RE: datatypes and MT from Pat Hayes on 2001-11-14 (w3c-rdfcore-wg@w3.org from November 2001)

From: Pat Hayes <phayes@ai.uwf.edu>
Date: Tue, 13 Nov 2001 20:31:47 -0600
To: Patrick.Stickler@nokia.com
Cc: w3c-rdfcore-wg@w3.org
Message-Id: <p05101048b81783a23b34@[65.212.118.147]>
>  > -----Original Message-----
>>  From: ext Pat Hayes [mailto:phayes@ai.uwf.edu]
>>  Sent: 13 November, 2001 19:01
>>  To: Stickler Patrick (NRC/Tampere)
>>  Cc: w3c-rdfcore-wg@w3.org
>>  Subject: RE: datatypes and MT
>>
>>
>>  >  > -----Original Message-----
>>  >>  From: ext Pat Hayes [mailto:phayes@ai.uwf.edu]
>>  >>  Sent: 07 November, 2001 23:14
>>  >>  To: Stickler Patrick (NRC/Tampere)
>>  >>  Cc: Brian McBride; w3c-rdfcore-wg@w3.org
>>  >>  Subject: RE: datatypes and MT
>>  >>
>>  >>
>>  >>  >  > Pat shoeSize "10"
>>  >>  >>
>>  >>  >>  then I am saying that my shoe size is a character
>>  string, right?
>>  >>  >>
>>  >>  >>   From here on I will omit the double quotes to avoid
>>  confusion.
>>  >>  >
>>  >>  >Do you mean then
>>  >>  >
>>  >>  >   Pat shoeSize 10
>>  >>  >
>>  >>  >???
>>  >>  >
>>  >>  >Such that 10 is something other than a string/literal?
>>  >>
>>  >>  The label in the triple itself is a string, of course,
>>  just like all
>>  >>  the other labels. Urirefs are strings, too.  So '10' is a string
>>  >>  (which is also a numeral).  On the other hand, 10 is a
>>  number, as in
>>  >>  '10=6+4'. The question is whether the literal label *denotes* a
>>  >>  string or not. I want to be able to write a numeral and have it
>>  >>  denote a number. If we interpret the double quotes as genuine
>>  >>  quotation then that is impossible: all such quotations
>>  denote strings.
>>  >
>>  >I am of the opinion that we do not want to interpret the lexical form
>>  >of the value in RDF itself. Thus, it remains a string. To some system
>>  >which understands the data type (lexical space and value
>>  space) associated
>>  >with the literal (locally or globally by rdfs:range) it may parse the
>>  >literal into an internal canonical representation of the
>>  value and treat
>>  >it as a number, perform operations on it, etc.
>>
>>  I think we are at cross purposes. I agree with you that RDF should
>>  not *alter* - parse, canonicalize, modify in any way - the literal
>>  strings. But that is not the issue. That suggestion has never even
>>  been mooted; there are no valid RDF inferences that would perform
>>  rewriting of literals, and RDF has no way to express the identities
>>  that would sanction such rewriting.  But that is not what I mean by
>>  'interpret' : I meant it in the model-theoretic sense.
>
>I did not suggest any modification of the literal, within RDF space.

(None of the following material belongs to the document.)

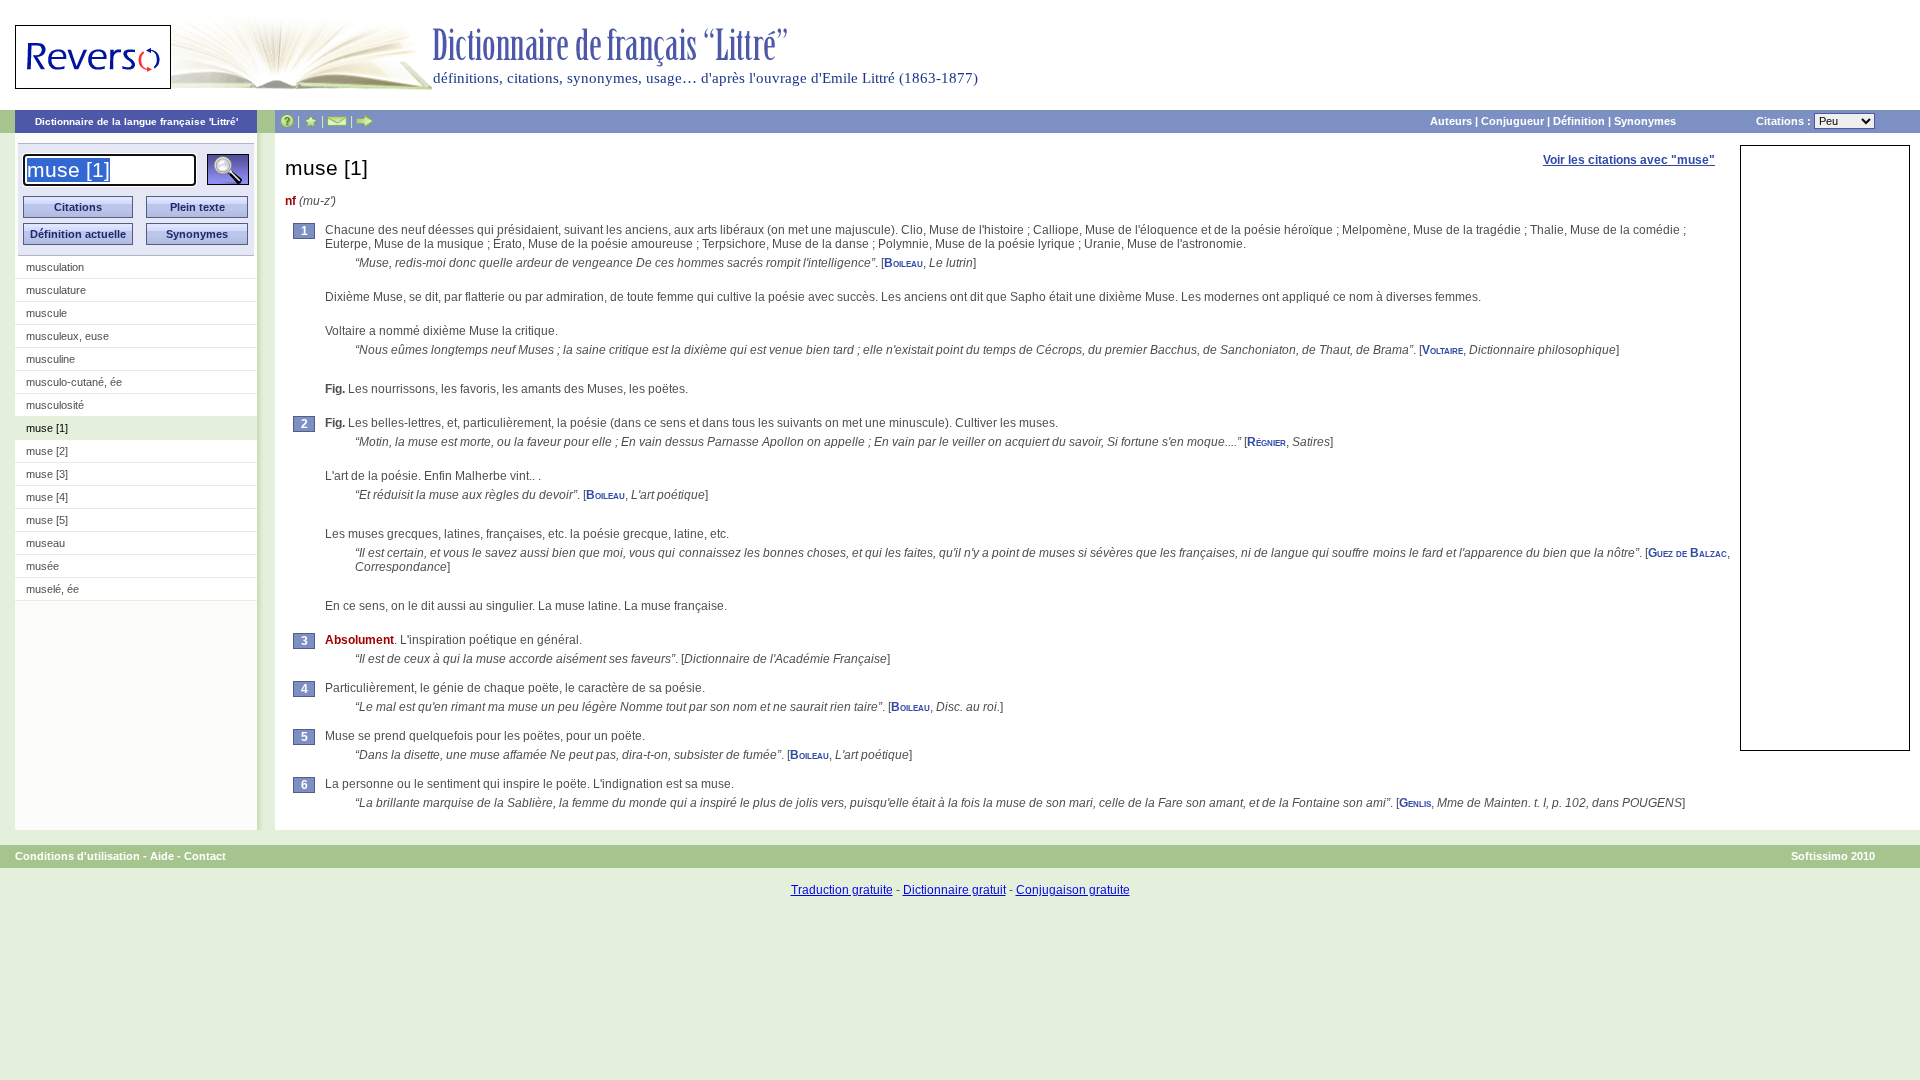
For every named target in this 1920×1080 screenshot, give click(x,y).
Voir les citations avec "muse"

I know. But you emphasized this point in a way that suggested that 
you thought that someone else was suggesting the opposite. My point 
was that nobody has made any such suggestion.

>
>>  >But RDF should *not* IMO suggest any kind of interpretation
>>  of literals
>>  >in any way. They should remain strings.
>>
>>  Of course they should *remain* strings. All textual labels are
>>  strings, in a sense: urirefs are strings. Anything than can be given
>>  a BNF syntax consists of strings of characters. But what the literals
>>  ARE, and what they MEAN, are two different questions. I am trying to
>>  have a conversation about the latter, not the former.
>
>But you have to have a conversation about both.

Thank you for your instruction in how to hold a conversation. I will 
try to bear it in mind in future.

>
>I take your statement to mean that the question of what literals
>ARE correlates to lexical space and what the literals MEAN correlates
>to value space

OK so far, though I'm not sure what "correlate" means as a verb; but....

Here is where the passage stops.